From the public #mysql channel… someone was analysing the Browser useragent string from his site traffic.
SELECT COUNT(*) AS cnt FROM hits WHERE useragent LIKE "%Mac%"
There were of course a number of problems with this, some more obvious than others.
For educational purposes, let’s go through this as the issues are also relevant for many other situations.

The user said that the query took quite a few seconds, and was using 100% CPU time.
The table was MyISAM and had a few million rows. Nothing special, not particularly big even.

Of course, a LIKE starting with a wildcard can’t use an index. So the server has to do a full table scan. That’s not a problem, but merely a fact we need to take into account.
(Could we use say a FULLTEXT index for this? Probably not, as Browser useragent strings are very much free form so the words might not be separated the way FULLTEXT likes it. We could tune the server use different delimiters, but let’s try without all that first.)

If you’re doing a full table scan, you want to reduce disk I/O to minimize overhead. So, 1) you want your rows to be as short as possible, and 2) you want read big chunks of data for each OS disk read. For MyISAM, you can do the latter with
SET SESSION read_buffer_size=26214400 (that’s about 25MB)
We just do this inside this connection, because this buffer would be allocated for each connection… you wouldn’t have enough memory to do this globally.

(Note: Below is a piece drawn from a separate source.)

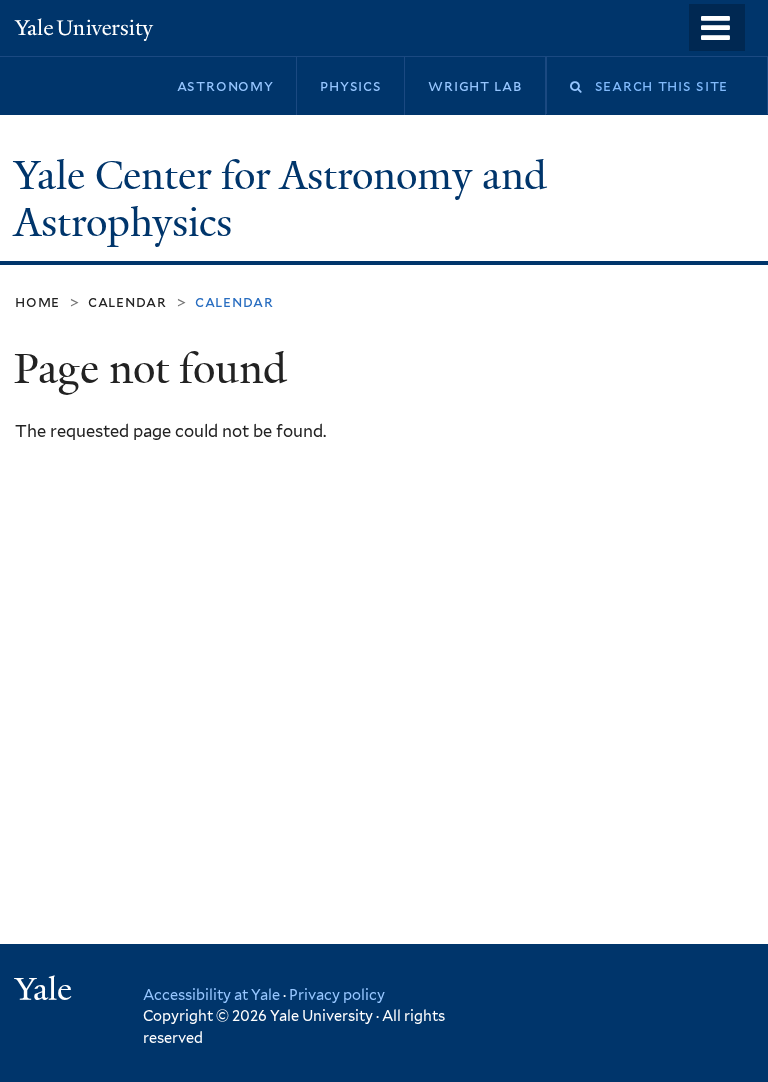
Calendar (127, 301)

That actually brings us to the 100% CPU use thing. Generally, if a query takes a bit longer, it would still not use 100% CPU use, for instance because much of the issue will be disk-bound so the CPU should just be waiting.
100% CPU use often happens with bad builds (bad threading libraries), but in this case the answer was simpler… the user had set the read_buffer_size on the GLOBAL level. So what happened? The operating system was swapping like crazy! That’s what happens if you allocate more memory than you have physically. You really want to always make sure that your server does not swap. If you have an Apache and a MySQL server on the same machine, this can become quite tricky as Apache 1.3 is a memory hog and MySQL of course likes to be tuned for optimal performance by increasing various buffers/caches. So anyway, this problem was easily resolved.

At this point the query ran reasonably well, but the user would repeat it about 7 times… one for Mac, one for Linux, and so on. How to optimize that? It would be nice to do it all in a single query:

  SELECT SUM(IF(useragent LIKE "%Mac%",1,0)) AS Mac,
         SUM(IF(useragent LIKE "%Linux%",1,0)) AS Linux, ....
    FROM hits

What this does may not be immediately obvious to you, but I’ll leave you to ponder (and try!) that as homework 😉

And, no WHERE clause? Well, I figured the table scan is happening anyway, with each row checked for the specified patterns. A WHERE clause only makes sense if it reduces the number of rows the server needs to look at, and here we can expect most if not all rows to have a useragent pattern we want. So a WHERE would actually slow us down.

Someone then asked… would it make sense to copy the data to a MEMORY table and do the analysis there? Answer… unless you really do have to do multiple queries on the same dataset you’d just be doing more data shuffling rather than less, so: no.

And how would this work in InnoDB? Well, you’d make sure that innodb_buffer_pool was large enough rather than tuning read_buffer_size, and again you’d want the rows in this table to be as short as possible.
But MyISAM is very suited to datawarehousing, that’s what it was actually first used for. Of course the above case is a very minimalistic datawarehouse, but you get the idea.

Now, the one thing you can debate with this particular case is whether it might be better to just do the parsing when the data comes in with a browser request, and store the wanted information fully structured. You can also keep the original string in a logfile.

Posted on 3 Comments

3 thoughts on “A bit of traffic-analysis

  1. Being the “user” from the article, a little insight on the memory tables issue.
    Following the line of thought discussed on the IRC, by selecting the userAgents grouped, I had a count of unique user agents (something to the line of 65% of the original volume of data) By placing that into a memory table allowed me to run the sum(if) query on that result set with an added bonus of getting the count of each unique userAgent.

    It could be done in two separate steps without the memory table, but, the reduction of 35% of the total volume accounts for a quicker second query…

  2. Grouped by what? I think you’re heading towards the “preprocessing before storing” scenario. Why not just go all the way….

  3. Once again, indisputable arguments…
    I took the time to normalize things, pre-process the details I needed to get from each item, separated the index values in a new table, index values, and pretty much did everything that I should have done in the first place. Besides reducing considerably the amount of space used by the table (something in the line of 30%) I was able to actually increase overall performance by an astounding 700%.

Comments are closed.